With this choice, we can eat alone at a table for two or eat at varying configurations, round for six or eight, or rectangle for up to 10, sitting across from one another. This shared dining has been delightful, each night meeting new tablemates when lively conversation ensues in most cases.

Most often, passengers choose to sit with others to enjoy meeting new people. Instead of talking and enjoying the time among ourselves or with people on our other side, we respect. We observed our newly found dining companions prefer to remain quietly to themselves on a few occasions.

The other dining option is a fixed dining time of either 6:00 pm or 8:30 pm at the same table each night of the cruise, sitting next to the same people, night after night. Risky. Plus, we’re attempting to live a life of doing exactly what we want to do when we want to do it. Selfish? Perhaps.

Nonetheless, immensely fun. If we miss out, so be it. We’ll figure out an alternate plan. 

Anyway, back to last night. We were seated in the elegant lower level of the dining room instead of the main level when we didn’t have a reservation. The maître’d had taken a liking to us. As a result, we’ve only had to wait on one occasion for more than a few minutes for a table. 

If there was a long waiting line, we waited in the “ice bar”  enjoying a beverage until the maître’d informed us that our table was ready. 

Upon being seated at a rectangle table for eight, closest to the wall (not ideal), our penguin-dressed waiter rushed up to me and, for some unknown reason,  was aware of my dietary restrictions. Had the word spread that the tall, dark-haired, older woman with the adorable grey-haired guy was gluten-free along with other goofy restrictions? 

He ran circles around me. Tom, preferring not to draw attention to himself, more than what he accrues being endlessly chatty and humorous, slithered down a little in his chair. I chuckled. 

This was proving to be VIP service, none of which we requested or expected.

Ordering a Caesar salad minus croutons, a giant rare rib steak, buttered al dente asparagus, and a platter of steamed non-starchy vegetables, I was content. Oh, no. I wasn’t getting away that easy!

When I refused dessert, shocking our attentive waiter and not wanting to “hurt his feelings,” I explained that I was on a strict diet for health reasons. I gently explained that there was nothing I
could eat other than the ol’ standby cheese plate and that I was quite content (although I was actually tired of it already). The waiter dashed off before I could say another word.

CHECK YOUR UNDERSTANDING:
(1) Answer these questions from the cruise dining passage.
(a) What are the two times offered for fixed dining?
(b) Where did the couple wait when there was a long line for a table?
(c) What salad was ordered, and with what change?
(2) Carry on the cruise dining passage from where it stops, in the same voice.

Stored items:
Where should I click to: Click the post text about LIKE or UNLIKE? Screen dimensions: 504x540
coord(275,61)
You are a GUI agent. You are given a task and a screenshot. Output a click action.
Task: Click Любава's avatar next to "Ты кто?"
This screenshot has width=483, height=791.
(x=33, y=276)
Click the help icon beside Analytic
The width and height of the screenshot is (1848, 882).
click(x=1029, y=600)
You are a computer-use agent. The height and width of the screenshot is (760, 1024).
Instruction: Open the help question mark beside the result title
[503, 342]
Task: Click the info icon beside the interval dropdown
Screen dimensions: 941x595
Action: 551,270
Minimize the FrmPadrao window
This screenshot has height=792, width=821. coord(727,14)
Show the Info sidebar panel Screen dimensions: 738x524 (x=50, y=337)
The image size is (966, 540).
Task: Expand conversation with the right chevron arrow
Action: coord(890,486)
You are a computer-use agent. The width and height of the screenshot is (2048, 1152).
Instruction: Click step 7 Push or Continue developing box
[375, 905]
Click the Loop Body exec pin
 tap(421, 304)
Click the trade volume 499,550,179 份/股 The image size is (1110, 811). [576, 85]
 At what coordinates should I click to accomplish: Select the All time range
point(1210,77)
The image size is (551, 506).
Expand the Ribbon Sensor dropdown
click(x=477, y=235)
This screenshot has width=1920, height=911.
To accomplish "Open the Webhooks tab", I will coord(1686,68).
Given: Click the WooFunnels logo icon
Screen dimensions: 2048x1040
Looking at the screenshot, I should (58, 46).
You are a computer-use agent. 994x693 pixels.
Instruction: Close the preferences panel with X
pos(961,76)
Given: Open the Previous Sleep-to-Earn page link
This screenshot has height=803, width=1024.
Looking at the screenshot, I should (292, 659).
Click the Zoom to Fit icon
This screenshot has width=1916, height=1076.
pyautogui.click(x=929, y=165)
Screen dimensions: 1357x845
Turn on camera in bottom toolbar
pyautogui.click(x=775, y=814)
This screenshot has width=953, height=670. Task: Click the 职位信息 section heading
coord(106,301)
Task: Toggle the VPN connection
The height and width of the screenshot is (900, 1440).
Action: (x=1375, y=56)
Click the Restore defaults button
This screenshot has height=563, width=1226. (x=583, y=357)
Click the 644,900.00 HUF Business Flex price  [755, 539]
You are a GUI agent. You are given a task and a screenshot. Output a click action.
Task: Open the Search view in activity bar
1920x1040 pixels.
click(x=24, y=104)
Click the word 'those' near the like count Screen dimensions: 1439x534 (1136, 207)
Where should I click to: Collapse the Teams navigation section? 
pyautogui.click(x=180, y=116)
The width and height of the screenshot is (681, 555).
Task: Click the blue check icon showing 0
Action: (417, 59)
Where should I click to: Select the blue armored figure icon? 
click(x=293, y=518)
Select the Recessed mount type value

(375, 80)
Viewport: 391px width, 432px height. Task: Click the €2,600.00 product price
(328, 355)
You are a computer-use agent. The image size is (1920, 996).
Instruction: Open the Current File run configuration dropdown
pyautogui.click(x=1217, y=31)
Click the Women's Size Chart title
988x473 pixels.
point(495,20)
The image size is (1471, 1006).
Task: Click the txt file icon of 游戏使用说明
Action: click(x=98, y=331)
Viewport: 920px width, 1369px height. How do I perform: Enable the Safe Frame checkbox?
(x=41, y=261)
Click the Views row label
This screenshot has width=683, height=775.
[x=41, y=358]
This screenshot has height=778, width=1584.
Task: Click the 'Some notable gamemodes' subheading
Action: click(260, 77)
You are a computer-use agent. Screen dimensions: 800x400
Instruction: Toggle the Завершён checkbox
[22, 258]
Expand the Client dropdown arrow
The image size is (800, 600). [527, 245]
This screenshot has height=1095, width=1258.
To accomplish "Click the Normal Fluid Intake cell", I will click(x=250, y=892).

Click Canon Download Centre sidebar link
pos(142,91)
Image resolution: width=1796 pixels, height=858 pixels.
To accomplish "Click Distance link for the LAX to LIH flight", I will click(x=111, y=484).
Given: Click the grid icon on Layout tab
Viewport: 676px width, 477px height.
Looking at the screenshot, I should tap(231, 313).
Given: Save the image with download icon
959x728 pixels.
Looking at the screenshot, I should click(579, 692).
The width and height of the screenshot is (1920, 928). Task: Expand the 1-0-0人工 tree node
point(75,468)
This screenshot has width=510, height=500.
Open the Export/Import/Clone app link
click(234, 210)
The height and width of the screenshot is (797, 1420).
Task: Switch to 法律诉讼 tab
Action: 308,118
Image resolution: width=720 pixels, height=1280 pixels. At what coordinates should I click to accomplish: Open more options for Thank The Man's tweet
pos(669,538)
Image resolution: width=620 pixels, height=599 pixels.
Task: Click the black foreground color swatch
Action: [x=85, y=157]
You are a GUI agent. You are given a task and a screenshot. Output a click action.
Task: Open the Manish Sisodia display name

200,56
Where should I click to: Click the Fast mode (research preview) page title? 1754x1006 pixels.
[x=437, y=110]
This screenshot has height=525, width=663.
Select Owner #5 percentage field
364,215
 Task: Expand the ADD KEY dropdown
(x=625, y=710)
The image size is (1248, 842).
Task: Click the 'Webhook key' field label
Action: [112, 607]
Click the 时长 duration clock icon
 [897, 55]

PER-TASK OUTPUTS:
(1)
(a) 6:00 pm or 8:30 pm.
(b) In the "ice bar," with a beverage.
(c) A Caesar salad, minus croutons.

(2)
In moments, Chef Xavier, pastry chef extraordinaire, white tower hat atop his head of curly brown and grey hair, crisp white uniform spotless and neatly pressed appeared at our table, insistent in a delightful accent I couldn’t quite decipher, that I give him a list of every item I couldn’t eat. 

Paper and pen in hand, he was determined to prepare a special dessert for me to enjoy each of our five remaining nights aboard the Celebrity Equinox until we disembark early for our extended stay in Belize. He asked many questions about the things I could have. A little embarrassed by all the attention, I quietly spewed the list of items I must avoid commonly used in baking.

When I tried to refuse his generous offer, I realized that he loved the challenge when his typical days and nights consisted of creating the same “cookie-cutter” desserts for the 11,000 meals served each day. 

Tom took the above photo of Chef Xavier and me, tableside. The favorite maître’d, observing this scenario, insisted that he’d find us tonight and each upcoming night taking down our names and cabin number.
I suspected that their sophisticated computer system could easily locate us after we check-in for dining.

So, I look forward to a new dessert concoction tonight and nights to come. I told Tom that even if it doesn’t taste fabulous, I’ll eat it anyway and enjoy it, knowing that the thoughtful consideration in itself whet my appetite. 

Thanks, Chef Xavier. Your kindness adds yet another memorable event to our year’s long
journey, so rich in its content and already becoming so rich in the experience of meeting new and exciting people along the way.